Directions for this task: From the passage on inflation in India and the RBI's stance on interest rates, output the wording from "Mantra: Make No" up to and including "MPC member Bhide.", copied without any change.

Text shown:
Inflation in India has been hard to beat on account of high food prices. In September 2024, inflation in the country reached a nine-month high of 5.49% driven by high vegetable prices. And even in this scenario, the RBI did not risk a rate cut. Not even after suggestions were floated by the Union Ministry of Finance asking the central bank to decide on monetary policy sans food inflation.

Even the Economic Survey released in July suggested that India should stop accounting for food prices in its inflation measure. But Das and the RBI have a different view. The governor said that a move to slash interest rates right now would be “very, very risky”.

Bringing inflation to the target rate has been a priority for the MPC once economic activity gathered momentum after the pandemic. Shashanka Bhide, Former RBI-MPC member

“Bringing inflation to the target rate has been a priority for the monetary policy committee [MPC] once economic activity gathered momentum after the decline during the Covid-19 pandemic. It has been important to anchor inflation expectations closer to the policy target and monetary policy actions need to focus on this,” says Shashanka Bhide, a former member of RBI’s MPC.

The RBI’s firm stance has faced questions. After all, almost all advanced economies, including the UK, New Zealand, Canada and the US have slashed rates. As have Asian economies like South Korea, Thailand and Indonesia. Amid this peer pressure, Das has said he is in no hurry to join the wave of easing. “We will not miss the party, we don’t want to join any party,” he was heard saying at a recent gathering.

Mantra: Make No Mistake

One can assume that the Indian central bank has refused to budge because the eurozone, Canada and the US have very different inflation targets and vulnerabilities as well as distinct policy mandates than India. Additionally, the RBI probably doesn’t think that there are downsides to not following the trend in advanced economies.

“The reduction in policy rates in a few countries appears to be in the context of progress made in achieving inflation-reduction goals. We are still far from reaching our goals and interruptions in progress are frequent. Overall, I believe that in the recent phase of restrictive monetary policy, supply-side triggers for inflation are prominent,” adds former MPC member Bhide.

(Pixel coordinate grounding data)
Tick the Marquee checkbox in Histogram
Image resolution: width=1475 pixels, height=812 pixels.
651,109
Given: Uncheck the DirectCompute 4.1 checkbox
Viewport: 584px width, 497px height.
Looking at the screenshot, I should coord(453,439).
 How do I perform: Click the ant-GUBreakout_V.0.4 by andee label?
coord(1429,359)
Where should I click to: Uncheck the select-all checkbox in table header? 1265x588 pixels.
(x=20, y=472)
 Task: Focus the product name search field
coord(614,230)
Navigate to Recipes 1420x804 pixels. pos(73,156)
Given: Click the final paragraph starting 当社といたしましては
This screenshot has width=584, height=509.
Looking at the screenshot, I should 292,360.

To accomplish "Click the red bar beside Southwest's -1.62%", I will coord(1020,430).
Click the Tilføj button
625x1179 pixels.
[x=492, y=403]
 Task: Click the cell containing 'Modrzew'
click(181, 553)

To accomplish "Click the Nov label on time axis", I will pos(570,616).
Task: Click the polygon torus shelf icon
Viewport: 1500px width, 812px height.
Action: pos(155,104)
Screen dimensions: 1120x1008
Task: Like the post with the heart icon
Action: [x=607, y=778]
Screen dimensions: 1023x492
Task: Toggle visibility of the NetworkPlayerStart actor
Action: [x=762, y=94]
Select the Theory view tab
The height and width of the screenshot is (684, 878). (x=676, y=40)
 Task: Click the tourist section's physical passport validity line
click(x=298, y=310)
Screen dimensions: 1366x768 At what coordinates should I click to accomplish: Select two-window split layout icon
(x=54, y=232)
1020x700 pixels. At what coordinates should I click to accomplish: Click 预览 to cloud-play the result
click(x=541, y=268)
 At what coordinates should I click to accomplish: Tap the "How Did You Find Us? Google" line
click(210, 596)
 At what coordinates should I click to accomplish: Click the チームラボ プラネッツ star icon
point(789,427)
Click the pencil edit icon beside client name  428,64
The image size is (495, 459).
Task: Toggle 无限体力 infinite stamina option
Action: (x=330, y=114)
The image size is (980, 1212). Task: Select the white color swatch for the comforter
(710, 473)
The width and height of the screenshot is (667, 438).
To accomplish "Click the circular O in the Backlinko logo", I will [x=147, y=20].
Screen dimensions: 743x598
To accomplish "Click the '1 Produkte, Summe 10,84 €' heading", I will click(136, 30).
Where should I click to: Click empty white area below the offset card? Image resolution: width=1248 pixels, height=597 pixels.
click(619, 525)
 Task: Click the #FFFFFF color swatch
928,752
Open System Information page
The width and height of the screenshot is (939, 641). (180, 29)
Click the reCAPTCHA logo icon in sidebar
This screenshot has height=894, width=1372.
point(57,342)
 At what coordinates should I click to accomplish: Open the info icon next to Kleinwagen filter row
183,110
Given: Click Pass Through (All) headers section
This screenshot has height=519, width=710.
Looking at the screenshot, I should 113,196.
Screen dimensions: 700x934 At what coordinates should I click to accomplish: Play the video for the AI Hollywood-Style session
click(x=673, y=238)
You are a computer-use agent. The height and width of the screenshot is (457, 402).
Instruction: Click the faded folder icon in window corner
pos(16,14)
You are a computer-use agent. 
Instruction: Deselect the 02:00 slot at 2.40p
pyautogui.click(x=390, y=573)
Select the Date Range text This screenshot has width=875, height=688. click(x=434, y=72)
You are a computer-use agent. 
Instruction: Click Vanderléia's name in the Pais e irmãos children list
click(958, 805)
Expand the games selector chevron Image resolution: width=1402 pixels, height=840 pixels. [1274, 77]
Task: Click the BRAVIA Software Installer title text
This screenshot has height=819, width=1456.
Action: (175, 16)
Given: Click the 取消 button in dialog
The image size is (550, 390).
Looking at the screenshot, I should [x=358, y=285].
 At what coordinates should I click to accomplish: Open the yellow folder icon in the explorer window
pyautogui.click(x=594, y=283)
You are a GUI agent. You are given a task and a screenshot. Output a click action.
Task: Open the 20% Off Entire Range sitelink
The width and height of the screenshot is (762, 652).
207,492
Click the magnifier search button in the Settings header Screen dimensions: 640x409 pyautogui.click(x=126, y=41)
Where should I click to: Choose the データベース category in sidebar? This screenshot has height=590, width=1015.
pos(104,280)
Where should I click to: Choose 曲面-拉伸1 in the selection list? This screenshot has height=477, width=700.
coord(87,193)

Answer:
Mantra: Make No Mistake

One can assume that the Indian central bank has refused to budge because the eurozone, Canada and the US have very different inflation targets and vulnerabilities as well as distinct policy mandates than India. Additionally, the RBI probably doesn’t think that there are downsides to not following the trend in advanced economies.

“The reduction in policy rates in a few countries appears to be in the context of progress made in achieving inflation-reduction goals. We are still far from reaching our goals and interruptions in progress are frequent. Overall, I believe that in the recent phase of restrictive monetary policy, supply-side triggers for inflation are prominent,” adds former MPC member Bhide.